We tried to move on. We started seeing Australia, we even took China home, but we always knew Britain was our true love.
We waited 43 years. Then Brexit happened. He finally started getting tired of those exotic girls like we knew he would. They fought in public. We got all dolled up. This was our way back in.
I'll be honest. Writing that analogy probably made me cringe as much as you cringed reading it, but what makes me cringe more than anything is the fact that we did behave like that.

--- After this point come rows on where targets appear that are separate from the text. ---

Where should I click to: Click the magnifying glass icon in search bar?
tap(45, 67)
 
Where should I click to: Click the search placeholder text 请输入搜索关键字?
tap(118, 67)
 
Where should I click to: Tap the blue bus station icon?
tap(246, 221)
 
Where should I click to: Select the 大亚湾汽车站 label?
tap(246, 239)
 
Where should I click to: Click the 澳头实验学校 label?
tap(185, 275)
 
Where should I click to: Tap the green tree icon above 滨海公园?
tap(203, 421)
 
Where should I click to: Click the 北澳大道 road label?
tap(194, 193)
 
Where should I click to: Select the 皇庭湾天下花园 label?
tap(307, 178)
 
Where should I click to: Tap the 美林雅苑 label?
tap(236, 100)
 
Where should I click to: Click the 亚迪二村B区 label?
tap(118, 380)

UK newspapers reported we were watching the Brexit debate from over here in the hope Britain leaving the EU would give us a chance to renew our links. Worse, Winston Peters said Brexit was a chance to "heal a rift" with the Commonwealth, as ifwe were still hurting over 1973.
Commentators suggested ways to win Britain's affection. We could be the first country to sign a free trade deal after the split. That way, someone gives Britain a big thumbs-up for destroying the EU and we show how loyal we've been.

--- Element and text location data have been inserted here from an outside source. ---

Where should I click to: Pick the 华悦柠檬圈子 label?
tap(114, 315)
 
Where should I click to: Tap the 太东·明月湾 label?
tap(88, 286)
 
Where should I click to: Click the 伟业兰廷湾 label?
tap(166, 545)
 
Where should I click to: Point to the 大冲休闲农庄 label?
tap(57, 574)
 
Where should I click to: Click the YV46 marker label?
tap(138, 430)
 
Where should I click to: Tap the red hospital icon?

Newsflash, New Zealand. The doctor's prescribing you a book. It's called He's Just Not That into You. The rift will not heal. Britain doesn't want you to pretend you're a Little Briton and, for the love of everything good, you don't want sloppy seconds.
I'm disappointed this is how we viewed Brexit. Can't we see the days of being Better Britons are over? Our news anchors don't talk in faux BBC accents, we don't call it the Mother Country, we don't look like Britain any more.
The UK keeps trying to tell us it's over. It has clamped down on New Zealand immigration. It feels like every year it makes it harder for young Kiwis to live and work in London on their OEs.
According to my newly arrived Welsh colleague, they don't talk about us nearly as much as we talk about them.
Anyway, Britain was bad to us. He always made us feel small, calling us "colonial" and "sheep shaggers".
Things will turn around. It'll be Britain calling us at 3amin a slurred, stumbly and very unsexy state. Britain will be wanting to come here, and we might not want him.
There's a lot to escape in the UK. An MP has been murdered, it feels to them like their economy is tanking, and immigrants are waiting at the borders to swarm the country.
According to last month's arrivals statistics, the 3900 immigrants from the UK in May made up the fourth-largest group to arrive. As in any good movie, one day soon, Britain will want us more than we want him. If this was a romcom, New Zealand, this is your intervention.